What makes us insecure? There are a lot of things, really. Bad experiences, family history, negative self-image, many things can go together to cause us to be insecure. Fundamentally, I believe that insecurity primarily comes from bad thought patterns. We believe certain things about ourselves, and eventually those beliefs become so powerful that they shape our behaviour - and that can get ugly.

Insecure leaders hesitate to bring around them capable people, because they don't want to look bad. They would rather have the organization flounder, or not reach its potential, then to risk being "shown up" by a subordinate. Insecurity can also lead to self-sabotage. Self-sabotage has been described like this: "shooting yourself in the foot," "putting your foot in your mouth," or "cutting off your nose to spite your face." These phrases all refer to a desire to achieve a goal, but in the process of pursuing that goal you burn bridges to achieving another, more desirable goal.
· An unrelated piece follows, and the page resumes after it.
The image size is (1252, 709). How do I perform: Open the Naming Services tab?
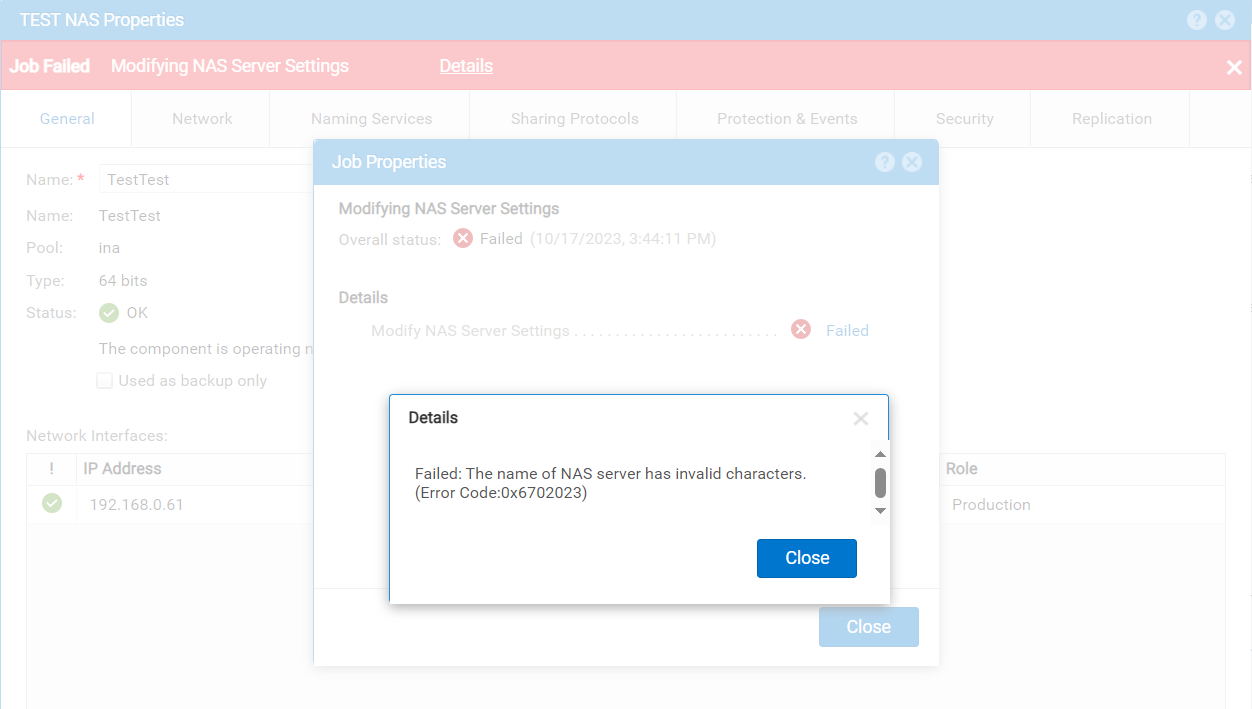(370, 118)
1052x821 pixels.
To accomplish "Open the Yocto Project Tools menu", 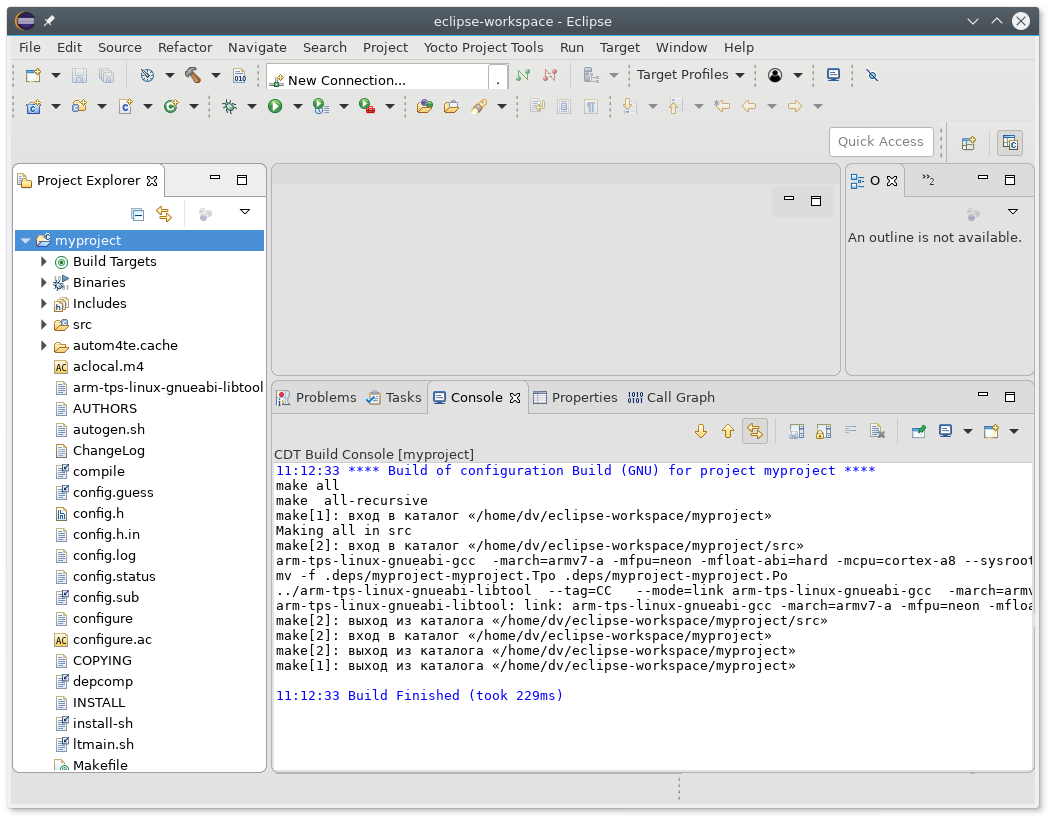I will tap(483, 47).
The insecure person can't get past their insecurity to see the bigger picture.

In my leadership I've seen some things that have been very common for myself and others. The first is self-talk. Self-talk is the conversation you have with yourself - the voice in your head. It's almost as though each of us has a message that plays over and over in our heads; sometimes these messages can be powerful. For example, I've spoken with many who grew up in abusive homes where the primary message they heard from adults in their lives was "You're never going to amount to anything." Even though they didn't like the message, over a period of years they gradually came to believe it.
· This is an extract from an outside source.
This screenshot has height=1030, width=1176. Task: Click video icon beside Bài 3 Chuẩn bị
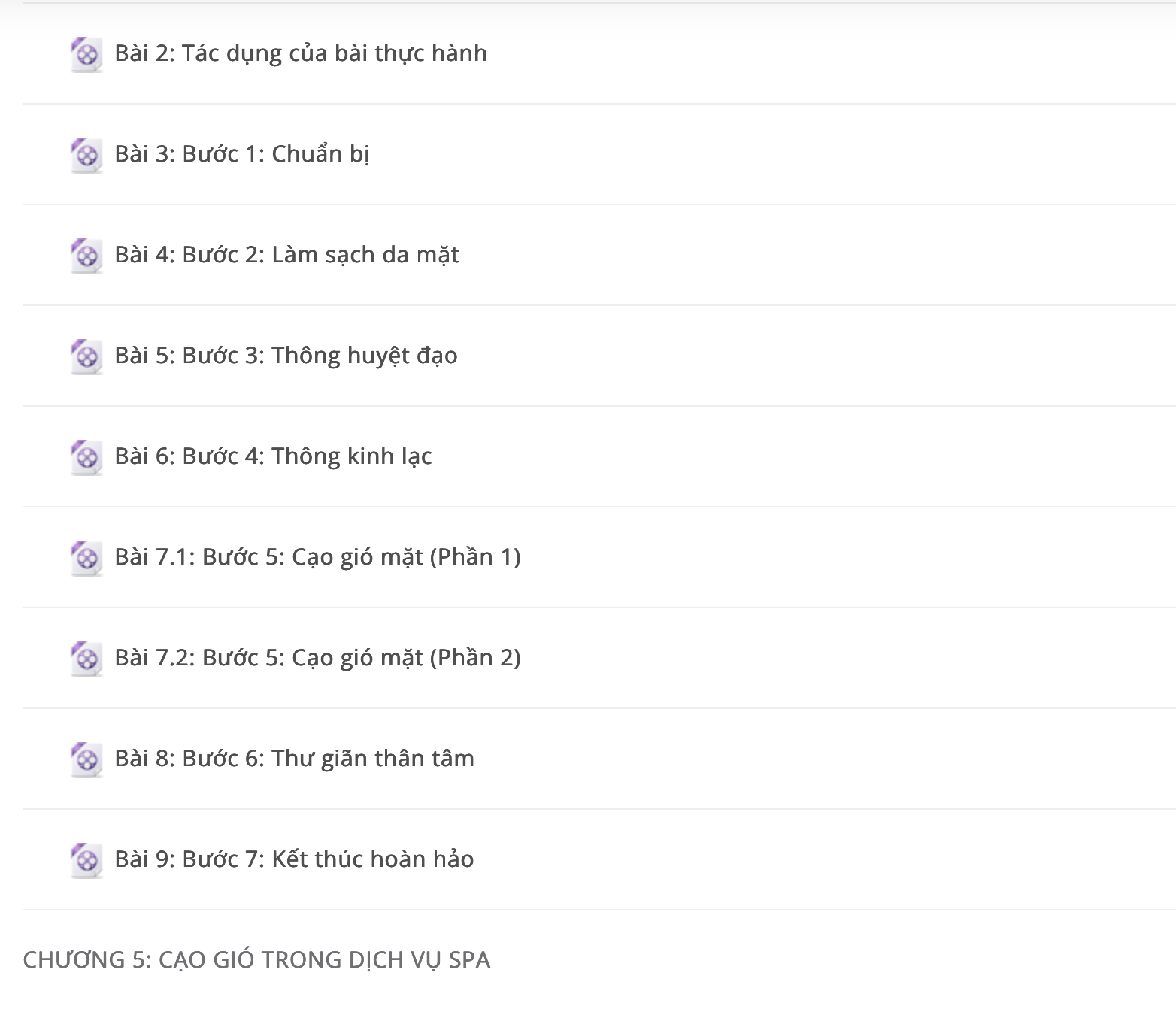click(86, 156)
This comes into play every time they face difficulty, opposition or even opportunity. A secure person looks at a new challenge and gets excited, believing that they can learn and grow and achieve. An insecure person sees the same challenge and thinks "Here we go again, this is going to get ugly." Rather than excitement, the emotion felt may be paralyzing fear.

How can this be changed? The Bible has some great truth on this issue. In Romans 12:2 We are told to "be transformed by the renewing of our minds." A modern way of looking at it is the computer programming term GIGO, short for "Garbage in, garbage out." What we put into our minds eventually shapes our thought patterns. If the way that you think about yourself is wrong, change it.

I recommend reading books like John Maxwell's "Be All You Can Be." As a pastor, I also believe that you will never be all that you can be until you have a proper relationship with God. Replacing the negative self-image that others have placed in your minds with the truth that you were created and are loved by a personal God has had a transforming affect on many with whom I've had the privilege of working.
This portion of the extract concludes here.